What is your advice for students considering a similar career path?

The College of Public Health at UAMS is as good as you make it. They have some great instructors, good classes, and some opportunities to learn in practice; but you won’t get the most out of it unless you are proactive—be picky about your advisers, make the most of the electives you get, and speak up when your expectations are not being met, and insist on having fun with it.

The biggest challenge for people who consider themselves public health or health care professionals is the temptation to be authoritative and paternalistic…to have the answers. The most seductive trap in academia is that science has answers about what to do. Scientists may have information that can help people think about what to do, but people have to make decisions without an authority…Dr. Bruce said that to everyone at COPH. People who cannot participate in decisions about their own health behavior (i.e. people who cannot influence the so-called social determinants) will always be sick. The biggest threat to people’s health is the notion that long-term solutions to public health problems will come from a system of health experts…i.e. from science.

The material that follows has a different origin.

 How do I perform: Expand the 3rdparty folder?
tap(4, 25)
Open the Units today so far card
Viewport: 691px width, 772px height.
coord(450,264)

Try to think of Public Health as a perspective on the world…not an objective, an outcome, a vision, a discipline, a special interest group, a mission, a campaign…nor a “job.” Working to “improve public health” usually means an expert tries to get you to do what you are supposed to do (or do the right thing)…whether you want to or not; so you either take the incentive or you take the punishment; it’s an authoritative, behavior-modification approach to health that has reached a point of diminishing returns.

I think a public health perspective can help solve all problems but isn’t the answer to any problem.  I suggest you bring a public health perspective to the table when you meet with other people to set any kind of goals; but that you don’t bring people to a table for the sake of meeting public health goals.

What do you find most rewarding about your work in public health?

There are no financial rewards. 🙂  The rewards are in the process anyway.

That means, it’s fun to use tools (chainsaws, hammers, ideas, and words) and to watch other people practice and learn how to use them to get done what they want to get done. The most fun thing about what I do is working outdoors or in a workshop with other people who are not trying to take over the world or save the world, but who are just helping the people around them or helping themselves.

It’s fun to work with “professionals”, “leaders”, and “champions” of causes, too …some times.  Seriously, I think it’s fun to work with anyone who is genuinely interested in learning to use the concept of health in Arkansas.